── Passage

All of lore.kernel.org
 help / color / mirror / Atom feed
From: "Huang, Ying" <ying.huang@intel.com>
To: Andrew Morton <akpm@linux-foundation.org>
Cc: Hugh Dickins <hughd@google.com>,
	David Hildenbrand <david@redhat.com>,
	Yang Shi <shy828301@gmail.com>, Linux-MM <linux-mm@kvack.org>,
	LKML <linux-kernel@vger.kernel.org>,
	Miaohe Lin <linmiaohe@huawei.com>,
	Johannes Weiner <hannes@cmpxchg.org>,
	Michal Hocko <mhocko@suse.com>,
	Joonsoo Kim <iamjoonsoo.kim@lge.com>,
	Matthew Wilcox <willy@infradead.org>,
	Minchan Kim <minchan@kernel.org>,
	huang ying <huang.ying.caritas@gmail.com>
Subject: Re: [PATCH] mm,shmem: Fix a typo in shmem_swapin_page()
Date: Tue, 03 Aug 2021 16:06:47 +0800	[thread overview]
Message-ID: <877dh354vc.fsf@yhuang6-desk2.ccr.corp.intel.com> (raw)
In-Reply-To: <CAC=cRTNby4GkSJ-pjs6utgHtrQYEdy3XZQ06Qsxgyf1MJSBjrw@mail.gmail.com> (huang ying's message of "Wed, 28 Jul 2021 21:03:50 +0800")

Hi, Andrew,

huang ying <huang.ying.caritas@gmail.com> writes:
>>
>> Thanks for catching that; and as David says, it's worse than a typo.
>>
>> But this is not the right fix:
>> 2efa33fc7f6e ("mm/shmem: fix shmem_swapin() race with swapoff")
>> needs to be reverted.
>>
>> It's been on my pile to look at for weeks: now I look at it and see
>> it's just a bad patch.  Over-enthusiastic stablehands already rushed
>> it out, I was wary, and reverts are already in -rc for 5.13 and 5.10,
>> phew, but 5.12.19 EOL is stuck with it unfortunately, oh well.
>>
>> I was wary because, if the (never observed) race to be fixed is in
>> swap_cluster_readahead(), why was shmem_swapin_page() being patched?

────
── Dataset extract

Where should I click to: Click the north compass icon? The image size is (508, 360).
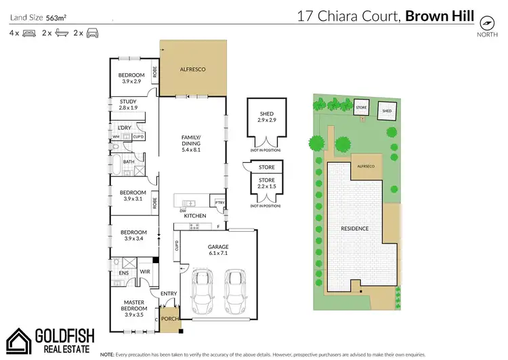[485, 20]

────

* **Aim 1**:
From the shmem patch message, write out the part starting with "Date: Tue, 03" and going on through "to be reverted.".
* **Aim 2**:
Answer these questions using the shmem patch message:
(a) What is the subject line of the patch being discussed?
(b) Which commit does the quoted reply say needs to be reverted?
(c) Which kernel release is said to be stuck with that commit?
* **Aim 3**:
Carry on the shmem patch message, starting right after its last sentence.
The lines have no connection to the mailing list message on the shmem patch.

* **Task result 1**:
Date: Tue, 03 Aug 2021 16:06:47 +0800	[thread overview]
Message-ID: <877dh354vc.fsf@yhuang6-desk2.ccr.corp.intel.com> (raw)
In-Reply-To: <CAC=cRTNby4GkSJ-pjs6utgHtrQYEdy3XZQ06Qsxgyf1MJSBjrw@mail.gmail.com> (huang ying's message of "Wed, 28 Jul 2021 21:03:50 +0800")

Hi, Andrew,

huang ying <huang.ying.caritas@gmail.com> writes:
>>
>> Thanks for catching that; and as David says, it's worse than a typo.
>>
>> But this is not the right fix:
>> 2efa33fc7f6e ("mm/shmem: fix shmem_swapin() race with swapoff")
>> needs to be reverted.

* **Task result 2**:
(a) [PATCH] mm,shmem: Fix a typo in shmem_swapin_page()
(b) 2efa33fc7f6e ("mm/shmem: fix shmem_swapin() race with swapoff")
(c) 5.12.19 EOL

* **Task result 3**:
>
> When we get a swap entry from the page table or shmem xarray, and no
> necessary lock is held to prevent the swap device to be swapoff (e.g.
> page table lock, page lock, etc.), it's possible that the swap device
> has been swapoff when we operate on the swap entry (e.g. swapin).  So
> we need to find a way to prevent the swap device to be swapoff,
> get_swap_device() based on percpu_ref is used for that.  To avoid to
> call get_swap_device() here and there (e.g. now it is called in many
> different places), I think it's better to call get_swap_device() when
> we just get a swap entry without holding the necessary lock, that is,
> in do_swap_page() and shmem_swapin_page(), etc.  So that we can delete
> the get_swap_device() call in lookup_swap_cache(),
> __read_swap_cache_async(), etc.  This will make it easier to
> understand when to use get_swap_device() and clean up the code.  Do
> you agree?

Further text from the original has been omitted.